4.1 Padre, te pedimos perdón porque muchas veces los cristianos, en nombre de los mismos derechos del hombre, hemos provocado el crimen del aborto y de la eutanasia, de la manipulación genética y del ensañamiento terapéutico, reclamando un poder sobre la vida que sólo te pertenece a Ti.

4.2 Perdónanos porque, por diversos motivos, amenazamos nuestra salud con el consumo de drogas, con la falta de descanso, con el abuso del alcohol, y del tabaco, y con otros excesos.

4.3 Dios Padre, en Jesús nos dices: "Yo he venido para que tengan Vida y la tengan en abundancia" (Jn 10,10) y nos la regalas como don de tu amor y bondad.

4.4 Concédenos la gracia que nosotros, Pueblo servidor de la Vida, ofrezcamos al mundo nuevos signos de esperanza, que promuevan y afiancen la cultura de la vida.


5. Confesión de los pecados contra la dignidad humana.


5.1 Padre, te pedimos perdón por el estilo de vida consumista y por las actitudes de muchos cristianos que contribuyen a la marginación u obstaculizan la participación de todos los hombres en la vida y en los bienes de la comunidad, no alcanzando los niveles elementales de alimentación, salud, vivienda, vestido y educación.

5.2 Como comunidad eclesial, imploramos tu perdón por la falta de un testimonio de austeridad y de una acción más decidida a favor de los pobres, "en la vastedad de su extensión: los enfermos, los subocupados, los desocupados, los ancianos, los sin techo, las víctimas de injusticia y calamidades, los analfabetos y semi-analfabetos, los marginados o postergados de todo tipo, los migrantes e itinerantes, los amplios sectores juveniles, espiritualmente desorientados y los menores desamparados.

5.3 Padre bueno, que enviaste a tu Hijo para anunciar a los pobres la Buena Nueva y para dar libertad a los oprimidos, acrecienta la vocación solidaria de nuestro pueblo, para vivir de modo que nuestra fe en Ti manifieste todo su potencial humanizador y generador de dignidad.


6. Confesión de los pecados contra los derechos del hombre.

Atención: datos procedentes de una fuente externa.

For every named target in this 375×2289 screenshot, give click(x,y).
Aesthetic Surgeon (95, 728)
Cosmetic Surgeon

6.1 Padre, tenemos el deber de acordarnos ante Ti de aquellos hechos 
dramáticos y crueles.

6.2 Te pedimos perdón por los silencios responsables y por la participación efectiva de muchos de tus hijos en tanto desencuentro político, en el atropello a las libertades, en la tortura y la delación, en la persecución política y la intransigencia ideológica, en las luchas y las guerras, y la muerte absurda que ensangrentaron nuestro país. 6. 3Padre bueno y lleno de amor, perdónanos y concédenos la gracia de refundar los vínculos sociales y de sanar las heridas todavía abiertas en tu comunidad.